## DATA EXCERPTS
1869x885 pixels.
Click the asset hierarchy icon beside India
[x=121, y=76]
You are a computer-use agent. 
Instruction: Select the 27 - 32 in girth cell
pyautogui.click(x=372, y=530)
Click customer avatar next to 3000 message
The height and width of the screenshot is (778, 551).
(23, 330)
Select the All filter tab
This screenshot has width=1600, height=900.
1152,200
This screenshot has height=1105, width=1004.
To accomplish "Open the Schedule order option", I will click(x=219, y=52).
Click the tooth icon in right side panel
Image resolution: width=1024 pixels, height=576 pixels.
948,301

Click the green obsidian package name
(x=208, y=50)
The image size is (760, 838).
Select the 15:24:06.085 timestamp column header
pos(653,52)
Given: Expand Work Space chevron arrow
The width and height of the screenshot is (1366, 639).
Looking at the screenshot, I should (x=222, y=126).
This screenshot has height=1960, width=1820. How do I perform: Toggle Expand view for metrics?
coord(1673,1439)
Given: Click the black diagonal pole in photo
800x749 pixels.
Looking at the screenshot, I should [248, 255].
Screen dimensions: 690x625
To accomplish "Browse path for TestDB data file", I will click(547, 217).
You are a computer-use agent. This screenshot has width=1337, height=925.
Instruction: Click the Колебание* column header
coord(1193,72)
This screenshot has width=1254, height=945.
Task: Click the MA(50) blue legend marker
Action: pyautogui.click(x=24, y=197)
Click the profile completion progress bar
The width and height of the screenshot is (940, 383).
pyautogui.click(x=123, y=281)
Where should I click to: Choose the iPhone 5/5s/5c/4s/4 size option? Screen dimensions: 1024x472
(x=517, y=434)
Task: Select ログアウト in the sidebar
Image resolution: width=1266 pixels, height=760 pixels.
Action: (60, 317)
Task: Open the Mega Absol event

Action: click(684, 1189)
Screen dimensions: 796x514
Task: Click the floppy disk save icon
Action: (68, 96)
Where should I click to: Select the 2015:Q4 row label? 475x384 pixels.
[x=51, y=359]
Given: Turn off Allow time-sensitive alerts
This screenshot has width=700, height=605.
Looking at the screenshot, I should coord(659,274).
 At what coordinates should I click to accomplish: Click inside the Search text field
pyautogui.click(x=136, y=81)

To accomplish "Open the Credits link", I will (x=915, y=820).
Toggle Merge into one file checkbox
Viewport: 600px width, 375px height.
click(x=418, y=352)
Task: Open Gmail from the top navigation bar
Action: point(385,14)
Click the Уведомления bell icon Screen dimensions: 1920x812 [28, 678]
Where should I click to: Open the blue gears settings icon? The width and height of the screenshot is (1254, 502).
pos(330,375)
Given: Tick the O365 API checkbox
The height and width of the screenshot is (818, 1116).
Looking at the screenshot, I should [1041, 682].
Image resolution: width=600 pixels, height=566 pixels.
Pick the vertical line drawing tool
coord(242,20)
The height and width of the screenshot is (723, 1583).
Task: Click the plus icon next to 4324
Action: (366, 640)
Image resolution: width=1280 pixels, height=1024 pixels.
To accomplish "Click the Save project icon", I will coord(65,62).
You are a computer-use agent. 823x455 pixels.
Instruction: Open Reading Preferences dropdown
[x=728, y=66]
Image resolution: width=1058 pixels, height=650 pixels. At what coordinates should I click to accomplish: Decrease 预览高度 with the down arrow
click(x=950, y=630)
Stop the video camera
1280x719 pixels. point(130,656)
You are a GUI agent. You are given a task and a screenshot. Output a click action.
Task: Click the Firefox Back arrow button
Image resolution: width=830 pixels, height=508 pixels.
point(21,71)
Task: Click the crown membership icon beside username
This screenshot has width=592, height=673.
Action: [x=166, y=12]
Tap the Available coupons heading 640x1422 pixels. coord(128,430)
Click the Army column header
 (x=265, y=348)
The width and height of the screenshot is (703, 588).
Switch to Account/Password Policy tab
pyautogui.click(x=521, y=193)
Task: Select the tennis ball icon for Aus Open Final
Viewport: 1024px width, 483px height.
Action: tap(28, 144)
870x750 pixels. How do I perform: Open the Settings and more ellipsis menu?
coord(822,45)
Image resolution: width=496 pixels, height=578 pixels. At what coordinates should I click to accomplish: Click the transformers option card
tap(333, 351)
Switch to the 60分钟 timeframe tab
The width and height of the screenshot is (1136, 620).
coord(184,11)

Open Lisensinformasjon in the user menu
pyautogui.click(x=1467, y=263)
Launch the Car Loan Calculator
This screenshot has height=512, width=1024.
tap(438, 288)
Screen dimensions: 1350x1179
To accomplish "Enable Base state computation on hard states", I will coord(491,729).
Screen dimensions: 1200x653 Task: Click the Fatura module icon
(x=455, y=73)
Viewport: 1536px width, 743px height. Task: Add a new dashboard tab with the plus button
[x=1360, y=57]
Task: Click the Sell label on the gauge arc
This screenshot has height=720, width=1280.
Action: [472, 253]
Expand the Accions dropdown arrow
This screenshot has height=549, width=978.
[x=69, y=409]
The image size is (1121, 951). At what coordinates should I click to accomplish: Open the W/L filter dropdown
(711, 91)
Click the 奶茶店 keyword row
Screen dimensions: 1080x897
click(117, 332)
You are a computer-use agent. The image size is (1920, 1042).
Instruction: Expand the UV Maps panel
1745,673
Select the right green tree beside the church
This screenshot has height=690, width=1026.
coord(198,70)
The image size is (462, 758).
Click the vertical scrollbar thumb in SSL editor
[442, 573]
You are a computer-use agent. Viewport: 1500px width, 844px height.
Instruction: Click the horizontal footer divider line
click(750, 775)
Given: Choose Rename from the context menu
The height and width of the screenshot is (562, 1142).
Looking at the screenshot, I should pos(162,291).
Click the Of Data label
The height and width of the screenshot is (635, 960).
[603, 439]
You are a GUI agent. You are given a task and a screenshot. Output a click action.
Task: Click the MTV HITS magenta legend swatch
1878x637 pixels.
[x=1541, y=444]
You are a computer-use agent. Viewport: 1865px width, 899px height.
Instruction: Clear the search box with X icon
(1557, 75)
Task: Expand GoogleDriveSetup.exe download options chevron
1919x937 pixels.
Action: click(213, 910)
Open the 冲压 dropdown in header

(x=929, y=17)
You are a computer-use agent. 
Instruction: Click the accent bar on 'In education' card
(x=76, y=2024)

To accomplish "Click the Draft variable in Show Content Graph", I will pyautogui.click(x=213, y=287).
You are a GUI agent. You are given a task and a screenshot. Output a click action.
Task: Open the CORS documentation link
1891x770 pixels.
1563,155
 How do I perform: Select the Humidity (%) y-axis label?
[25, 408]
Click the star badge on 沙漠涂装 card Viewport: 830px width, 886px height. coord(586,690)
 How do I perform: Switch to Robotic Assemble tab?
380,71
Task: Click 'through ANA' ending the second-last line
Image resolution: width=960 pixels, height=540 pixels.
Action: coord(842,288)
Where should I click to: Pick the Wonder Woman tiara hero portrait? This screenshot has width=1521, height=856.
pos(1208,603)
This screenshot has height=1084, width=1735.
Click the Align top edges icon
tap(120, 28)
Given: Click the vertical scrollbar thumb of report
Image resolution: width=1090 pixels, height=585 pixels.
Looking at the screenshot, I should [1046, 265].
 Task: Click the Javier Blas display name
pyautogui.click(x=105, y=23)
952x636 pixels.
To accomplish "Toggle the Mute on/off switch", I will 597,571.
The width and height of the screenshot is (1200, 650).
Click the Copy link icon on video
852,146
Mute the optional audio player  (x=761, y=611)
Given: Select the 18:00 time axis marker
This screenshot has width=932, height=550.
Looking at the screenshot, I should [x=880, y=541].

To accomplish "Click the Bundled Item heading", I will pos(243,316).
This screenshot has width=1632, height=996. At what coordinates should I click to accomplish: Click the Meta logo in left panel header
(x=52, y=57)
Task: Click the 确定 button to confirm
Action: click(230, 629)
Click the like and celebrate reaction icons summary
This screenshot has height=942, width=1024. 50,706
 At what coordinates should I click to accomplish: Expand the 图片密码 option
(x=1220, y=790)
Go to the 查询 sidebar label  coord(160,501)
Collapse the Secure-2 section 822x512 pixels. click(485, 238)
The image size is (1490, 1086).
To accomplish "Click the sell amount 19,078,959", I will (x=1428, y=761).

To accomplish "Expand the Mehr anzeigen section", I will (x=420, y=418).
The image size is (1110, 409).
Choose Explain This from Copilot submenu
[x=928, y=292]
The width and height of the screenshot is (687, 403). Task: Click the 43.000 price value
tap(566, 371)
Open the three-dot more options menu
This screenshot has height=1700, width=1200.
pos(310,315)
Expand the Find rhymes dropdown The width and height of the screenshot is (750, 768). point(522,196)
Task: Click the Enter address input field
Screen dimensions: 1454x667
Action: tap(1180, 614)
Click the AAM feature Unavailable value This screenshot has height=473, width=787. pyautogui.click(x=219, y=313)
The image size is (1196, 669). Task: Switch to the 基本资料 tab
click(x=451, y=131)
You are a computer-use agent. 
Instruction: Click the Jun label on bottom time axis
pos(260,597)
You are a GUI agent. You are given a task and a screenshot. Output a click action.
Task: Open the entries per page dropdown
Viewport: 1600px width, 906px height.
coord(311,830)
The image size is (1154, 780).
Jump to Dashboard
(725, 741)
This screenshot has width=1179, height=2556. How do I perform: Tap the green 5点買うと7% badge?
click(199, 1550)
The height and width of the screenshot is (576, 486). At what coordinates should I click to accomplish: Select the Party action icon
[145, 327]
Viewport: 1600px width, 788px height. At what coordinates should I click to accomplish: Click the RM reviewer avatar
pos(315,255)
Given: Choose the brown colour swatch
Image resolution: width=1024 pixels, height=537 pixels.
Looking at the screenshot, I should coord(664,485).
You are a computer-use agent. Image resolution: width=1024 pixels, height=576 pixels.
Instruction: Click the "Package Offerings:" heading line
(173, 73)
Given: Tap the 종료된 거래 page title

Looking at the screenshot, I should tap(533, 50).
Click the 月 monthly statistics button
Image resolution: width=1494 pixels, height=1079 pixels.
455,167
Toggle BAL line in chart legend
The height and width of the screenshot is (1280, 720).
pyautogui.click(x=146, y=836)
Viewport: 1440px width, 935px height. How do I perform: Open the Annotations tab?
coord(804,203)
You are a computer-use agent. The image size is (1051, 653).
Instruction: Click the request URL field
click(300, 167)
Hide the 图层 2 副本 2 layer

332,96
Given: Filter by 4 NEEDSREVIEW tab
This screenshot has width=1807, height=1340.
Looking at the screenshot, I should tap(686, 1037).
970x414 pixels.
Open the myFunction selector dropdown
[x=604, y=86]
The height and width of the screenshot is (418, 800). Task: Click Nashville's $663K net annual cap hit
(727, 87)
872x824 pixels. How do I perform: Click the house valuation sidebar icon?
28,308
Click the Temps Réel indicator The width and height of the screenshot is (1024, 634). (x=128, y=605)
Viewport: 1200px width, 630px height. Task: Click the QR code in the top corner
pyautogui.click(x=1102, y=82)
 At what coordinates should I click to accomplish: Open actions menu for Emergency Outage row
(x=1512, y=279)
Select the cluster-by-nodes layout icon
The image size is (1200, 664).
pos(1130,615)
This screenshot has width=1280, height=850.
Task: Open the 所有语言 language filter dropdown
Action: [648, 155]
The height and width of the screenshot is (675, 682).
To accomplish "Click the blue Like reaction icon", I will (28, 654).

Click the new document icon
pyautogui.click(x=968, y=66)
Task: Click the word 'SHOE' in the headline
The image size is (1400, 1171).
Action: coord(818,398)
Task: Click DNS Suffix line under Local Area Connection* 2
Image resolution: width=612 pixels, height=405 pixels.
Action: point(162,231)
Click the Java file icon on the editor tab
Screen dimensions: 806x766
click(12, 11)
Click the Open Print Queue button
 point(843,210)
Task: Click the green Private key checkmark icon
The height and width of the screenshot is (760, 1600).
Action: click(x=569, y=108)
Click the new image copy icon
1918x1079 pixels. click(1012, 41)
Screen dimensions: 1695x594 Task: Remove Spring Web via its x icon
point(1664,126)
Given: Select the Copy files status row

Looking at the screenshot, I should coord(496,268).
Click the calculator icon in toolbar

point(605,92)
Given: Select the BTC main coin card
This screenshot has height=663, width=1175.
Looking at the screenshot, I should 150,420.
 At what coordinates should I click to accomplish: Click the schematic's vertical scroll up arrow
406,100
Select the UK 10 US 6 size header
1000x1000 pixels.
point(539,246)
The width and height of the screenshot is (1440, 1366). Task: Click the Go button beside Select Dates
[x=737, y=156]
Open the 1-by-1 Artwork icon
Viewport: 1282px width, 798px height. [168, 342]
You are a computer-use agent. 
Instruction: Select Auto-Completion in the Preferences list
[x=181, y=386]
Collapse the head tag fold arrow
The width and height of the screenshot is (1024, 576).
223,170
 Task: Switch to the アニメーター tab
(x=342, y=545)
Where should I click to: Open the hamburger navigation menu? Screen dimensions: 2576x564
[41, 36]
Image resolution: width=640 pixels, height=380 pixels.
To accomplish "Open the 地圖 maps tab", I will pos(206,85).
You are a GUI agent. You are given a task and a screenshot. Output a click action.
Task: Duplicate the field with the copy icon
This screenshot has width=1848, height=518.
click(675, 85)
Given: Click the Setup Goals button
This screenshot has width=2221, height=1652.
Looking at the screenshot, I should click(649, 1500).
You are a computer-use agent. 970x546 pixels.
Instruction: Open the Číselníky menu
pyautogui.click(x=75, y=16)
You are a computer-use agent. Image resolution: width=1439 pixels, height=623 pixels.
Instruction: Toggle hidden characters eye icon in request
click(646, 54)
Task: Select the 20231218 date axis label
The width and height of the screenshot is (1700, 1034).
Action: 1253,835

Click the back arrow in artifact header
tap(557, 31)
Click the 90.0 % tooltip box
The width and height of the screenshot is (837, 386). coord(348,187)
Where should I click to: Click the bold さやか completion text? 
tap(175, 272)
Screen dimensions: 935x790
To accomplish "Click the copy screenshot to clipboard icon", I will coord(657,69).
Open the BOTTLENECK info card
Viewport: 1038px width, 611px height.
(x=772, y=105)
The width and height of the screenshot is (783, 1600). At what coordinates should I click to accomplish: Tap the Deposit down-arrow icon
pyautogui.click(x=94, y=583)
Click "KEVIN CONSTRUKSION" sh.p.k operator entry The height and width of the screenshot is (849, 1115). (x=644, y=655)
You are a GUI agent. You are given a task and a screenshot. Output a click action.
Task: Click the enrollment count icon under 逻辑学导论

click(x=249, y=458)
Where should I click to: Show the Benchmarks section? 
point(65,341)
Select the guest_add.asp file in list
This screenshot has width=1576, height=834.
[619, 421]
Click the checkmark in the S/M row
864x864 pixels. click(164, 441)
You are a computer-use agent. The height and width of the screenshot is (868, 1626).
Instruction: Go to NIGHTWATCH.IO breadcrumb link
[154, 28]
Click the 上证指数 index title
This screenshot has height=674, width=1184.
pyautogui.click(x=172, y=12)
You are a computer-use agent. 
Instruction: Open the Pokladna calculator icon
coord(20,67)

## YOUR GOAL
Starting with the line with "Click the new document icon" above and going on through the line with "Task: Duplicate the field with the copy icon", transcribe every line exactly, both ends included, and add nothing.

## RESULT OF THIS EXERCISE
Click the new document icon
pyautogui.click(x=968, y=66)
Task: Click the word 'SHOE' in the headline
The image size is (1400, 1171).
Action: coord(818,398)
Task: Click DNS Suffix line under Local Area Connection* 2
Image resolution: width=612 pixels, height=405 pixels.
Action: point(162,231)
Click the Java file icon on the editor tab
Screen dimensions: 806x766
click(12, 11)
Click the Open Print Queue button
 point(843,210)
Task: Click the green Private key checkmark icon
The height and width of the screenshot is (760, 1600).
Action: click(x=569, y=108)
Click the new image copy icon
1918x1079 pixels. click(1012, 41)
Screen dimensions: 1695x594 Task: Remove Spring Web via its x icon
point(1664,126)
Given: Select the Copy files status row

Looking at the screenshot, I should coord(496,268).
Click the calculator icon in toolbar

point(605,92)
Given: Select the BTC main coin card
This screenshot has height=663, width=1175.
Looking at the screenshot, I should 150,420.
 At what coordinates should I click to accomplish: Click the schematic's vertical scroll up arrow
406,100
Select the UK 10 US 6 size header
1000x1000 pixels.
point(539,246)
The width and height of the screenshot is (1440, 1366). Task: Click the Go button beside Select Dates
[x=737, y=156]
Open the 1-by-1 Artwork icon
Viewport: 1282px width, 798px height. [168, 342]
You are a computer-use agent. 
Instruction: Select Auto-Completion in the Preferences list
[x=181, y=386]
Collapse the head tag fold arrow
The width and height of the screenshot is (1024, 576).
223,170
 Task: Switch to the アニメーター tab
(x=342, y=545)
Where should I click to: Open the hamburger navigation menu? Screen dimensions: 2576x564
[41, 36]
Image resolution: width=640 pixels, height=380 pixels.
To accomplish "Open the 地圖 maps tab", I will pos(206,85).
You are a GUI agent. You are given a task and a screenshot. Output a click action.
Task: Duplicate the field with the copy icon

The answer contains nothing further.